WHAT YOU SHOULD DO: Each line of the material must be returned exactly.

PROVIDED RECORDS:
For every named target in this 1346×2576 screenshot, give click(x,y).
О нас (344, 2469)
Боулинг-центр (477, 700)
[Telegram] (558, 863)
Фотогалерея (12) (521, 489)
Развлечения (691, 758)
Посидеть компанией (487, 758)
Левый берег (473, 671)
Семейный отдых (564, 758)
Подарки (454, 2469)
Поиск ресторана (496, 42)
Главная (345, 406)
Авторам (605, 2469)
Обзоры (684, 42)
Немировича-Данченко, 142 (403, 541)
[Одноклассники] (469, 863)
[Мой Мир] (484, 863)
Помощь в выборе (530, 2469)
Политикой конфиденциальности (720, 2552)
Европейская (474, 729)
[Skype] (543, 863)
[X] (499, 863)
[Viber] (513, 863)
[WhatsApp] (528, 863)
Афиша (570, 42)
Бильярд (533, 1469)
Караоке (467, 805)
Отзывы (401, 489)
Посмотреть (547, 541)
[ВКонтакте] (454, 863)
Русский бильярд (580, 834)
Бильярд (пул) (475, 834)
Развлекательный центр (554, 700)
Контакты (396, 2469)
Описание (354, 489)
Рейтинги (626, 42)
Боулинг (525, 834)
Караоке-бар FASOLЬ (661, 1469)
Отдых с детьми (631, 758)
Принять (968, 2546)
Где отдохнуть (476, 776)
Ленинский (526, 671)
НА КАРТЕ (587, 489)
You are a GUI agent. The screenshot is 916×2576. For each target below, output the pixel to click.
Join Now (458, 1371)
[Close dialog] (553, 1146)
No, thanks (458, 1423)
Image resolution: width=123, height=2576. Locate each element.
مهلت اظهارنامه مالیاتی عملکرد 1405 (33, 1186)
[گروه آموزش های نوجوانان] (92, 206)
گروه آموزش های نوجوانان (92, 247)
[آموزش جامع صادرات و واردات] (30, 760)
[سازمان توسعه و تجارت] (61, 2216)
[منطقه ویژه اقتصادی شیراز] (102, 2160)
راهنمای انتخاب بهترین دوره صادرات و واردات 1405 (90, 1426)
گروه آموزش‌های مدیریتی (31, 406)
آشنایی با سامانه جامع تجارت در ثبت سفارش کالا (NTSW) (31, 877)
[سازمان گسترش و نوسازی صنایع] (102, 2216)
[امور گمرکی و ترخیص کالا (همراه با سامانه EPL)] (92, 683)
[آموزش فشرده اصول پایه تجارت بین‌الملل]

SOLUTION FOR THIS EXERCISE:
For every named target in this 1346×2576 screenshot, give click(x,y).
О нас (344, 2469)
Боулинг-центр (477, 700)
[Telegram] (558, 863)
Фотогалерея (12) (521, 489)
Развлечения (691, 758)
Посидеть компанией (487, 758)
Левый берег (473, 671)
Семейный отдых (564, 758)
Подарки (454, 2469)
Поиск ресторана (496, 42)
Главная (345, 406)
Авторам (605, 2469)
Обзоры (684, 42)
Немировича-Данченко, 142 (403, 541)
[Одноклассники] (469, 863)
[Мой Мир] (484, 863)
Помощь в выборе (530, 2469)
Политикой конфиденциальности (720, 2552)
Европейская (474, 729)
[Skype] (543, 863)
[X] (499, 863)
[Viber] (513, 863)
[WhatsApp] (528, 863)
Афиша (570, 42)
Бильярд (533, 1469)
Караоке (467, 805)
Отзывы (401, 489)
Посмотреть (547, 541)
[ВКонтакте] (454, 863)
Русский бильярд (580, 834)
Бильярд (пул) (475, 834)
Развлекательный центр (554, 700)
Контакты (396, 2469)
Описание (354, 489)
Рейтинги (626, 42)
Боулинг (525, 834)
Караоке-бар FASOLЬ (661, 1469)
Отдых с детьми (631, 758)
Принять (968, 2546)
Где отдохнуть (476, 776)
Ленинский (526, 671)
НА КАРТЕ (587, 489)
You are a GUI agent. The screenshot is 916×2576. For each target below, output the pixel to click.
Join Now (458, 1371)
[Close dialog] (553, 1146)
No, thanks (458, 1423)
Image resolution: width=123, height=2576. Locate each element.
مهلت اظهارنامه مالیاتی عملکرد 1405 (33, 1186)
[گروه آموزش های نوجوانان] (92, 206)
گروه آموزش های نوجوانان (92, 247)
[آموزش جامع صادرات و واردات] (30, 760)
[سازمان توسعه و تجارت] (61, 2216)
[منطقه ویژه اقتصادی شیراز] (102, 2160)
راهنمای انتخاب بهترین دوره صادرات و واردات 1405 (90, 1426)
گروه آموزش‌های مدیریتی (31, 406)
آشنایی با سامانه جامع تجارت در ثبت سفارش کالا (NTSW) (31, 877)
[سازمان گسترش و نوسازی صنایع] (102, 2216)
[امور گمرکی و ترخیص کالا (همراه با سامانه EPL)] (92, 683)
[آموزش فشرده اصول پایه تجارت بین‌الملل]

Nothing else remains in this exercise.